Luke's C*ck Sucker changed their name to Smash in the group chat.

iTop: Get it? It's like iHop but more better (-;

Batman: But iHop is pancakes...

Batman: Your name, on the other hand, is just a lie...

iTop: I DO TOP THOUGH

Baby Boy: k.

Batman: Whatever helps you sleep at night.

Smash changed iTop to Puke Lemmings in the group chat.

Puke Lemmings: )-:

Smash: Sucks to suck.

Puke Lemmings: You would know ;-)

Smash removed Puke Lemmings from the group chat.

"Suck my dick," Luke grumbled, unhappy that he'd been kicked out even though he was sitting at a table with all the members of the chat.

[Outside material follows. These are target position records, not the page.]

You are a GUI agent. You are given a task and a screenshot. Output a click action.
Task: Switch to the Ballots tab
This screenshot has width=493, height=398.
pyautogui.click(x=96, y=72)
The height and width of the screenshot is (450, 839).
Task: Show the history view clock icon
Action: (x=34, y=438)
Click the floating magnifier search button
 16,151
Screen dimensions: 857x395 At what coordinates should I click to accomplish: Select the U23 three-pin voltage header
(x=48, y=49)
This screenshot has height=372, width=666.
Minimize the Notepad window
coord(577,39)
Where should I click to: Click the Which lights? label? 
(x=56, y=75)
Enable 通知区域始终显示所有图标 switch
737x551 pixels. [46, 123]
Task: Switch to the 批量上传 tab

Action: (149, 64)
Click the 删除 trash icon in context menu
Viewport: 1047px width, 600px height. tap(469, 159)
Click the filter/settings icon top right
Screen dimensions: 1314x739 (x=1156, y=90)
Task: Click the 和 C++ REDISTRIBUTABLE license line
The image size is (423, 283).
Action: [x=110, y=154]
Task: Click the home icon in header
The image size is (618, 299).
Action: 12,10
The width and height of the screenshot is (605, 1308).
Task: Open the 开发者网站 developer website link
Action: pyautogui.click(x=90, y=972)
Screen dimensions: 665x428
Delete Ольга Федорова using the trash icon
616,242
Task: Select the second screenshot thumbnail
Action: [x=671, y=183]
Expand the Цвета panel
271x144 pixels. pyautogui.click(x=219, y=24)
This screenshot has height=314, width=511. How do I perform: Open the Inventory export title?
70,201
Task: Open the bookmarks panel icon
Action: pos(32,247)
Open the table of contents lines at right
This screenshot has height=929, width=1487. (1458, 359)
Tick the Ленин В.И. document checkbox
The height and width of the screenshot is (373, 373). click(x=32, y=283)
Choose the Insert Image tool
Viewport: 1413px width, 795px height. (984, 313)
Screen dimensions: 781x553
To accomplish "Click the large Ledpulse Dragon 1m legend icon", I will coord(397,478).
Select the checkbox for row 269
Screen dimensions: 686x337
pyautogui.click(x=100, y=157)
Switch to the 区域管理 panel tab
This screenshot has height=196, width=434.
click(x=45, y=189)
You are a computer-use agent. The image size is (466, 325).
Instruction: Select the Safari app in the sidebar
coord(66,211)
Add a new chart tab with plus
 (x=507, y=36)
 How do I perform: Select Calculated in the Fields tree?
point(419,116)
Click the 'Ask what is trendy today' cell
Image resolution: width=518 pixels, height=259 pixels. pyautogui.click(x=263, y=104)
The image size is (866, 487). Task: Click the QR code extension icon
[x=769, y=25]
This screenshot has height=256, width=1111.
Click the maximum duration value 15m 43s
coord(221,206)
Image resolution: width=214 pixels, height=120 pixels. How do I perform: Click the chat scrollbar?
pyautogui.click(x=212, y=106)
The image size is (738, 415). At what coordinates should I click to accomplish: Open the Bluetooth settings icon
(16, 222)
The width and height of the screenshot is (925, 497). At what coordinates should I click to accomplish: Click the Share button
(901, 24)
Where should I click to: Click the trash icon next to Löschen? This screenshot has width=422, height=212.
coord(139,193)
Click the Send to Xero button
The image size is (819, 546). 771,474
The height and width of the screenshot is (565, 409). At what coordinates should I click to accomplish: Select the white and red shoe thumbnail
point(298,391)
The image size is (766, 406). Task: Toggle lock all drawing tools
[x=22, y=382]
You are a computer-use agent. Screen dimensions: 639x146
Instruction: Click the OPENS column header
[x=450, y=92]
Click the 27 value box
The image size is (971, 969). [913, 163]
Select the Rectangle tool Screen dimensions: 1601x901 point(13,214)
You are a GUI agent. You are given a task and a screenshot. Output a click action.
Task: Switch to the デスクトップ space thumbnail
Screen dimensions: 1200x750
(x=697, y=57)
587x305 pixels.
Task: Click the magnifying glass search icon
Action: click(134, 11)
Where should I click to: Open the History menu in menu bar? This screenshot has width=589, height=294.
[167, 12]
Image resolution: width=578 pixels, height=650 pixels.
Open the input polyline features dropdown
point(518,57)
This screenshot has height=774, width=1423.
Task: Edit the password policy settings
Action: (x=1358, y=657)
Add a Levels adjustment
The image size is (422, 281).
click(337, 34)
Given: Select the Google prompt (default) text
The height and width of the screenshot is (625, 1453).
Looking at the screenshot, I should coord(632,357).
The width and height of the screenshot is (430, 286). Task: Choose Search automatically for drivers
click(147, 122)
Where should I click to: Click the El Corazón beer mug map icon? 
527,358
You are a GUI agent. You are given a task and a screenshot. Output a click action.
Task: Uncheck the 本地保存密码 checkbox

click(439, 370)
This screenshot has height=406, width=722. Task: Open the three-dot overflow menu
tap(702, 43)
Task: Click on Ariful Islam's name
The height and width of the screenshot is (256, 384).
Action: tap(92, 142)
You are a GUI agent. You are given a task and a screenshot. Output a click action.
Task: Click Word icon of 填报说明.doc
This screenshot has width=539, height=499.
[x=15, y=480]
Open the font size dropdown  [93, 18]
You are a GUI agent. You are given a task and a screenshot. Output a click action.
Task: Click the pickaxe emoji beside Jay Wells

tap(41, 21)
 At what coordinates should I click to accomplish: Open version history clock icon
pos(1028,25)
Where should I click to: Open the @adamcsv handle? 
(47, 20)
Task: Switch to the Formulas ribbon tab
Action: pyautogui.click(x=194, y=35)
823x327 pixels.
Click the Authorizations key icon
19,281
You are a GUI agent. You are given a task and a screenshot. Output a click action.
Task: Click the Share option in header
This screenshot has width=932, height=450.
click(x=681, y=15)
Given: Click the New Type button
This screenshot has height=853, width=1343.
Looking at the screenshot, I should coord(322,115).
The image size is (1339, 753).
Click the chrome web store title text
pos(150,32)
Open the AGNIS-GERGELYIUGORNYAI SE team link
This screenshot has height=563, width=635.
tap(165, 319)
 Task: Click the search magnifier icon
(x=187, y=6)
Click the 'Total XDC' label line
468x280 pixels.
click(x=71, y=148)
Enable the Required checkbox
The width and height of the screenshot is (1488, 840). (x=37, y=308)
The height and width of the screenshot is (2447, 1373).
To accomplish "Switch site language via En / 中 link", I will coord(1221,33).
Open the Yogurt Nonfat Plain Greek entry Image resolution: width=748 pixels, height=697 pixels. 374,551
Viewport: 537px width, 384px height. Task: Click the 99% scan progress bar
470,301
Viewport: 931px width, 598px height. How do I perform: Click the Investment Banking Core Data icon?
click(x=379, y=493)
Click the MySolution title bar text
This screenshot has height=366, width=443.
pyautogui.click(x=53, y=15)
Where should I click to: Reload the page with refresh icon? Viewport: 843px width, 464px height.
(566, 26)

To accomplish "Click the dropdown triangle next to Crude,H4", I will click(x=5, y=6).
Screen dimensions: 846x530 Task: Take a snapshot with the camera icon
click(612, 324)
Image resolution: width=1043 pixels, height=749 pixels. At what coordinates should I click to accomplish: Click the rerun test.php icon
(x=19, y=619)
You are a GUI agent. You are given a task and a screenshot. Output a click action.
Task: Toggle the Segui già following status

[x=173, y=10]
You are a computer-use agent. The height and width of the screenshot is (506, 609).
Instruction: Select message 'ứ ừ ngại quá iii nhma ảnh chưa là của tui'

"Been there, done that." Ashton stated dismissively, focused on his phone screen. Luke frowned, wondering why he hadn't been added back yet, it usually didn't take long before Mike or Cal added him back in after a laugh.

"What are you guys saying?" Luke asked, trying to peek at Charlie's phone but couldn't read what was on it in time because Charlie locked his phone.

"Nothing." Michael mumbled, stifling a laugh.

"What are you guys saying?" Luke repeated with slightly more intensity to his voice, trying to look over Calum's shoulder to see what they were doing.

"Oh my god." Luke groaned, catching a glimpse of what they were doing. He looked like he was getting a massive headache suddenly. Looking at Ashton, the teenage boy looked more like a child with his lip jutted ever so subtly and wide blue eyes, in the whiniest voice Ashton had ever heard come out of Luke's mouth he said, "Why are you showing them embarrassing pictures of me?"

Ashton shrugged noncommittally, "It was just a matter of time?"

Smash added Puke Lemmings into the group chat.

Puke Lemmings: You guys suck.

Batman: Shut up, Luke.

Puke Lemmings left the group chat.

Baby Boy: Duck sake Luke.

Baby Boy: FUCK SAKE LUKE**

Baby Boy added Puke Lemmings into the group chat.

Puke Lemmings: Okay, back onto our original topic of conversation, let's do this.

Smash: nah.

A/N: I was going to write more, but my internet is being a little bitch right now and I don't want to deal with it.